As Russia prepares to host APEC 2012, which is expected to confirm Russia's identity as an Asia-Pacific nation, questions still remain about the extent of Russian socialization into APEC norms. After Russia joined APEC in 1998, it was assumed that the country would slowly socialize into the norms of the organization. However, Russian socialization into these norms has been uneven, apparent in some areas and missing in others.
The pragmatic Russian goal of APEC membership is to solve the enormous economic problems of the Russian Far East whose solution Russians believe involves Russian national security and will determine the future of Russia. Trade, investment and technology transfer from Asian countries is viewed as the core of the solution even while Russians fear becoming a raw material appendage that fuels Asian economic growth. Russians equally fear being left out of East Asian economic integration generating ambivalence regarding the costs and benefits of that integration.

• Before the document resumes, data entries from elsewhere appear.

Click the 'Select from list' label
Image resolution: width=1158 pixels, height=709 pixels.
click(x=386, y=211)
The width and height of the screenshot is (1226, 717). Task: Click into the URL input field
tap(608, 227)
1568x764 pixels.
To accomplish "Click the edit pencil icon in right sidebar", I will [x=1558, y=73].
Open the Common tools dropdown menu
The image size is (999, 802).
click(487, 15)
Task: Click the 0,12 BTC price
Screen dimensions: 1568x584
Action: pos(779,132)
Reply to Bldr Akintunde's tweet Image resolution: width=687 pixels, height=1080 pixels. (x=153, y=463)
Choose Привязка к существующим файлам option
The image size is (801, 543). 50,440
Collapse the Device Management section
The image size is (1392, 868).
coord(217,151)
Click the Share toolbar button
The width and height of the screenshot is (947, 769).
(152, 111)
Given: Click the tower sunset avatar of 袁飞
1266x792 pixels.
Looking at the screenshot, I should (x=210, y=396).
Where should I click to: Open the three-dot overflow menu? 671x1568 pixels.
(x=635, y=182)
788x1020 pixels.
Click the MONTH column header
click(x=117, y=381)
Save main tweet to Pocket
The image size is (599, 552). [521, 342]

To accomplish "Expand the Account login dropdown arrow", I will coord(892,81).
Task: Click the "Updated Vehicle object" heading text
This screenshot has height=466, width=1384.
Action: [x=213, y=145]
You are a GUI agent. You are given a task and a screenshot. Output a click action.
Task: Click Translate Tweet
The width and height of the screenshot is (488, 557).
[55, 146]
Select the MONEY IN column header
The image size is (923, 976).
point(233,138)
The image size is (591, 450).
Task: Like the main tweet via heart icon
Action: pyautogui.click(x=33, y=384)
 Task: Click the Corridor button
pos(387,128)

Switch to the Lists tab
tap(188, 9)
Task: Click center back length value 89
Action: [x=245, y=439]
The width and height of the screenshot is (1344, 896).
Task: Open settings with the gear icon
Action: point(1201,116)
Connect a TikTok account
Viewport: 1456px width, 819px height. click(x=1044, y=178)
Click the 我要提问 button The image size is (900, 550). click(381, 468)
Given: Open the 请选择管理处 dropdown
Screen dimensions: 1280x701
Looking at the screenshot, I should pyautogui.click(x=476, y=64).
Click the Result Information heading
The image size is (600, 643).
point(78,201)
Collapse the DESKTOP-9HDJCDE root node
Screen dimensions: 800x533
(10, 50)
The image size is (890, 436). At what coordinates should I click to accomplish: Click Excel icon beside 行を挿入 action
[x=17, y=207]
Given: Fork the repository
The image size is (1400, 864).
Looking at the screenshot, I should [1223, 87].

Controversy focuses on whether Russia must accept economic globalization as part of the Asia-Pacific integration processes with greater porosity of its borders, or whether Russia can take a state-centric approach in the Asia-Pacific that integrates Russia into Asia without Asia influencing Russia, especially the Russian Far East. The program for joint development of the Russian Far East and Chinese Northeast is a concrete example of this controversy.
This paper will take a constructivist approach to examine the transformations the Russian Far East has experienced in preparation for APEC 2012, and also the areas of resistance to greater integration with the Asia-Pacific.
Russia proposed in 2006 to host the APEC 2012 summit in Vladivostok This summit is expected to attract Russian and foreign investment into the Russian Far East, and to strengthen Russia's position in the Asia-Pacific region, leading to Russia playing a more active role in regional organizations.
Since 2006, Vladivostok has been preparing to host APEC 2012 with many federally funded projects. In 2008 Primorye Governor Darkin announced a plan for Vladivostok development would included projects in preparation for the summit. Primorye is working hard, however there are many obstacles to successful development. There is a need to strengthen good governance, institutional integrity, and transparency, all of which have a critical impact on trade and economic growth, and will help to diminish crime and corruption.
The Russian Far East has oil, timber and other natural resources but lacks the economic dynamism and widespread high-tech culture that have given many APEC countries their high growth rates and grounds for optimism in the future. The 2012 APEC summit has the potential to be a watershed moment in Russian economic engagement in the Asia-Pacific. Russia has to leverage this unique opportunity to demonstrate a commitment to playing a stronger and more constructive role in the Asia-Pacific region.